### DIRECTIONS FOR THIS TASK
Could you print, exactly and without pictures, only the lines from the one with "Instruction: Collapse the" through the end of the records below?

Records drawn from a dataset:
=====

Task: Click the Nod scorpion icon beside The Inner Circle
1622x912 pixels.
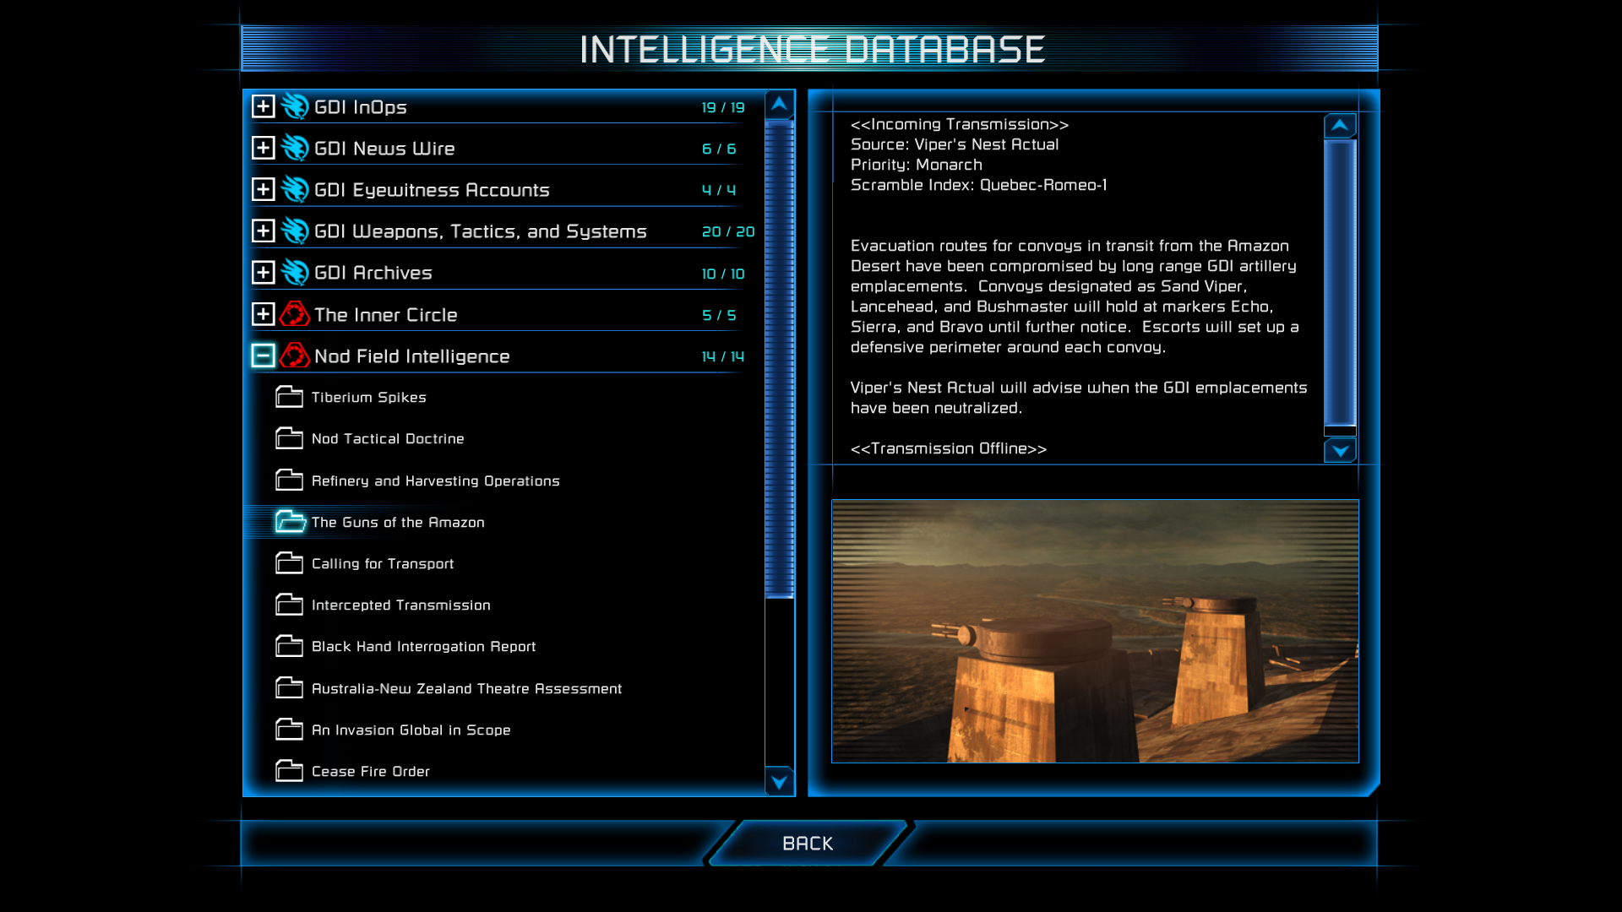Action: (x=295, y=314)
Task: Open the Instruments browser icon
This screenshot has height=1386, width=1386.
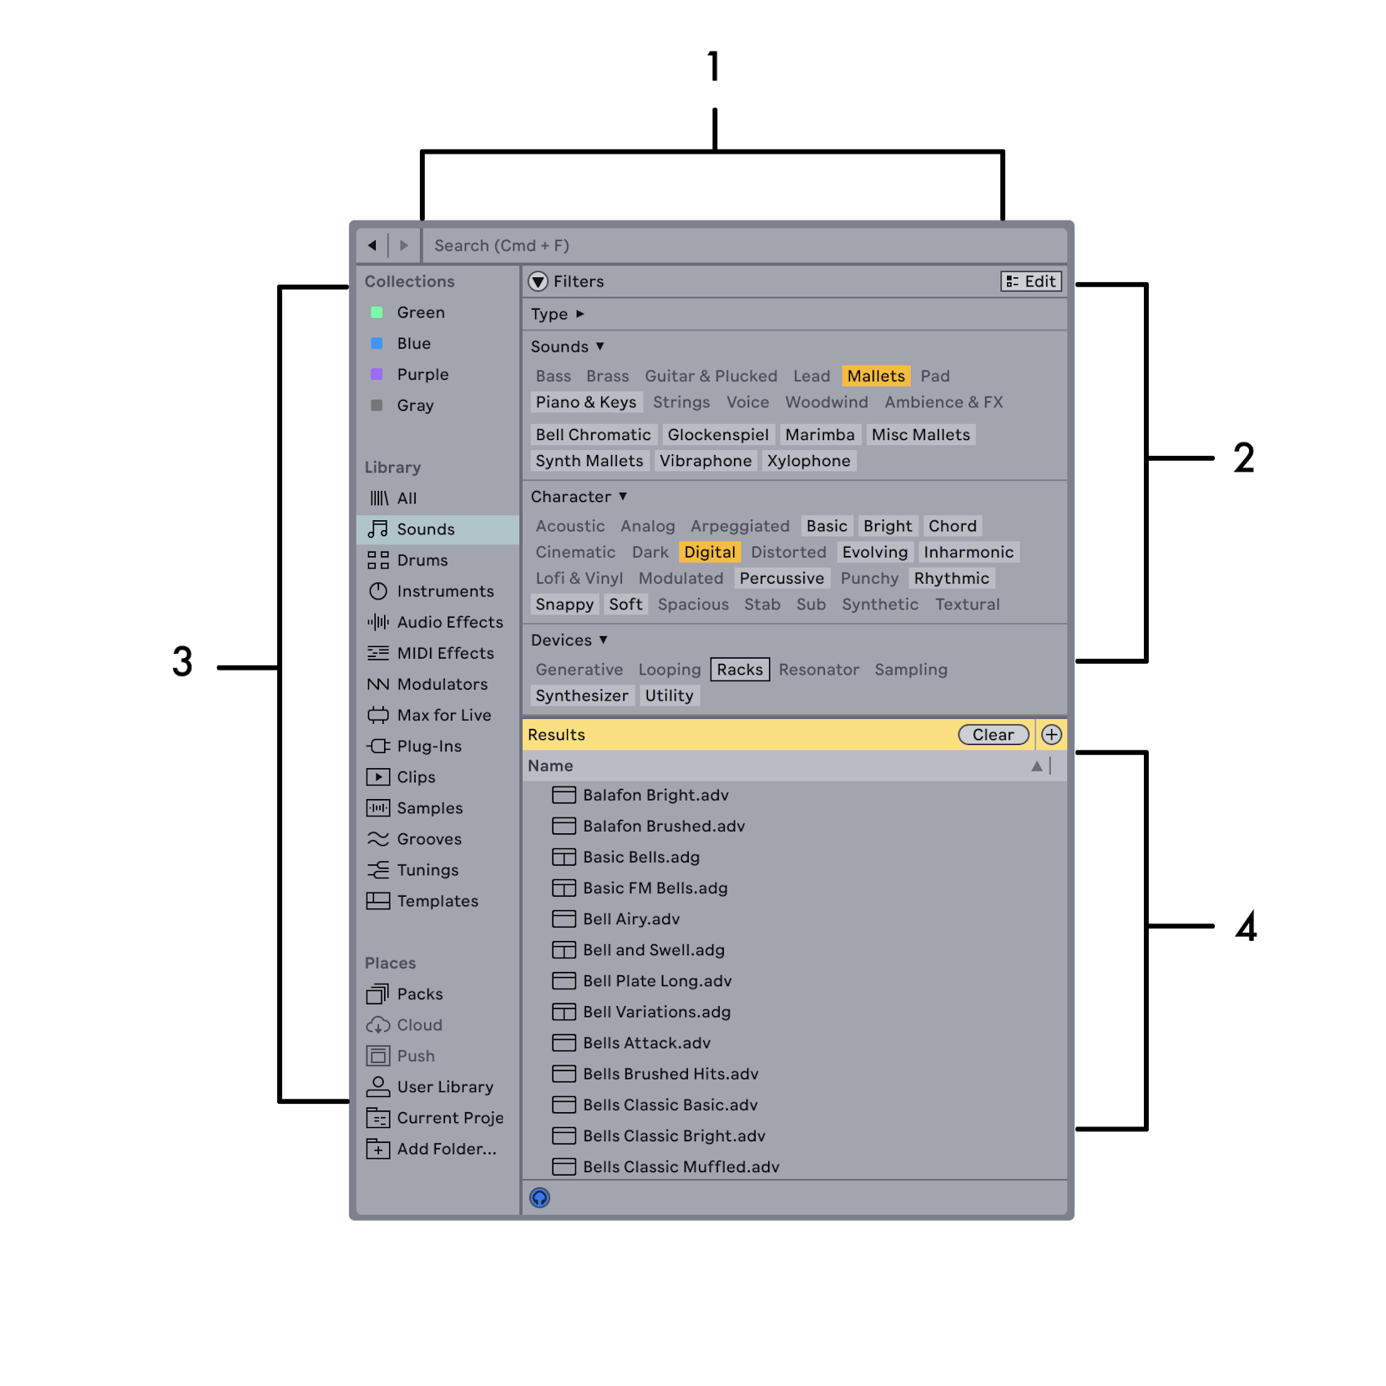Action: click(379, 590)
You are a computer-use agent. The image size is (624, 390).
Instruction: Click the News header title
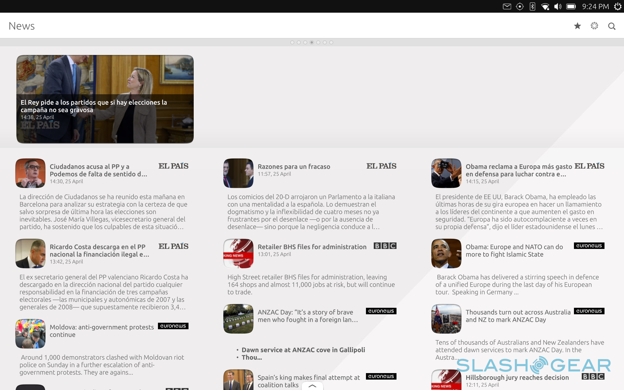pyautogui.click(x=21, y=26)
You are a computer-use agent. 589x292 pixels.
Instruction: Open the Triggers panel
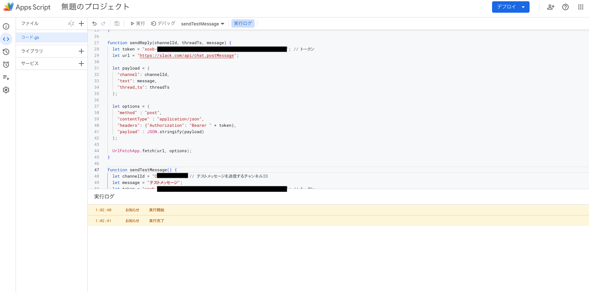pos(6,65)
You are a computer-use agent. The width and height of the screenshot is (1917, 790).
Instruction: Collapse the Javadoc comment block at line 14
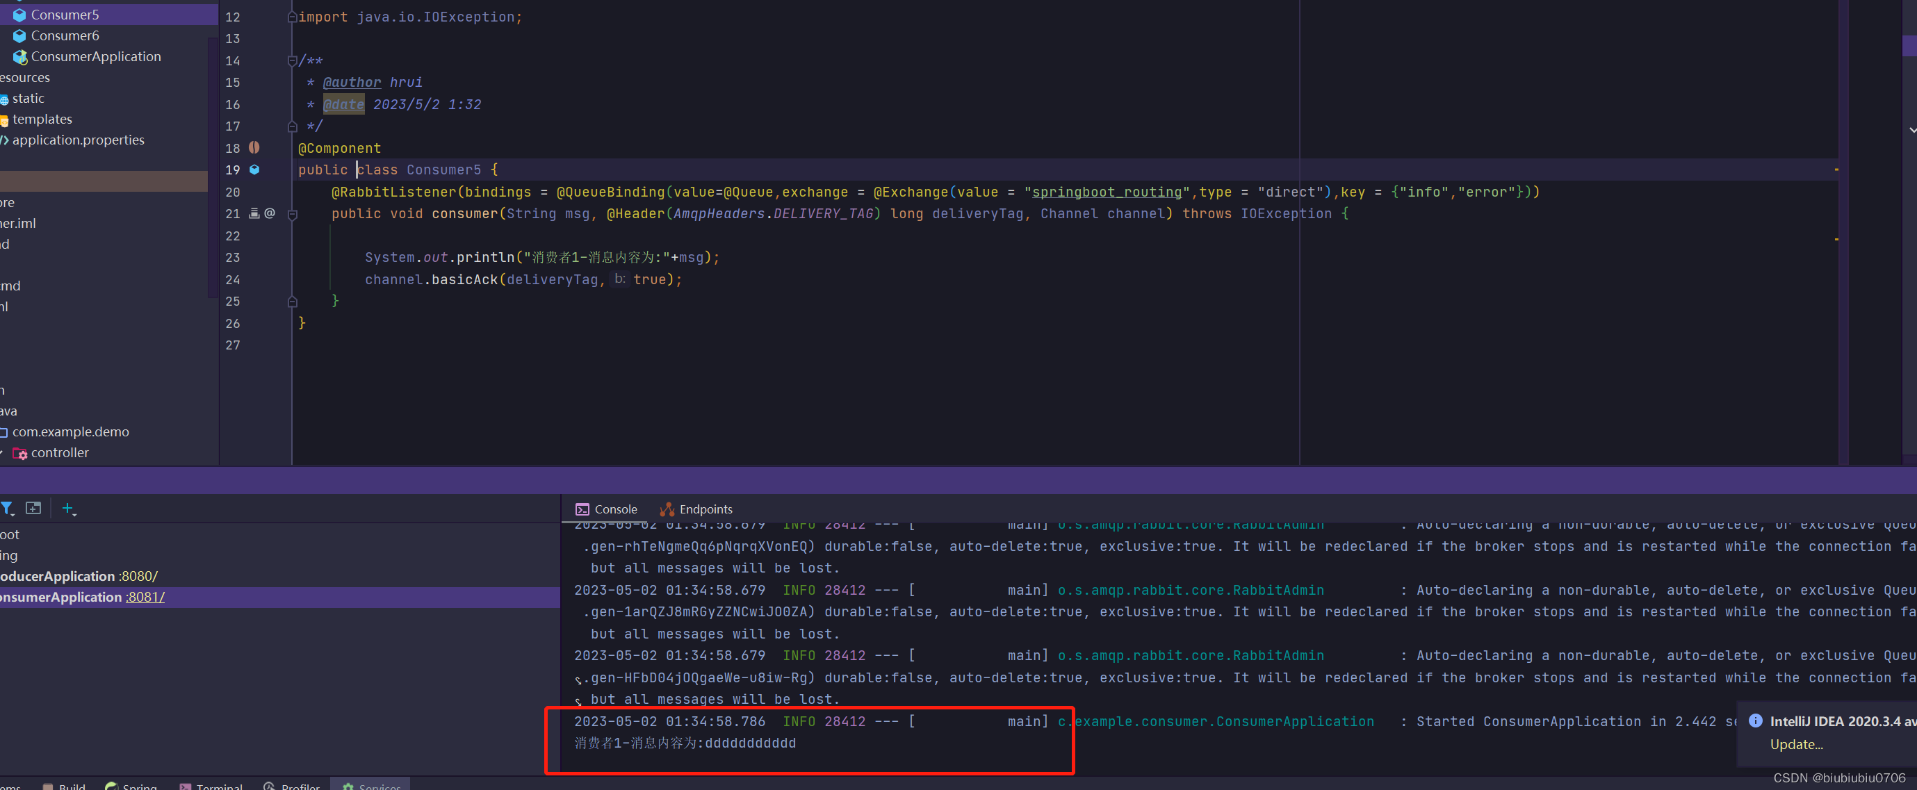click(x=292, y=61)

=====

### EXERCISE RESULT
Instruction: Collapse the Javadoc comment block at line 14
click(x=292, y=61)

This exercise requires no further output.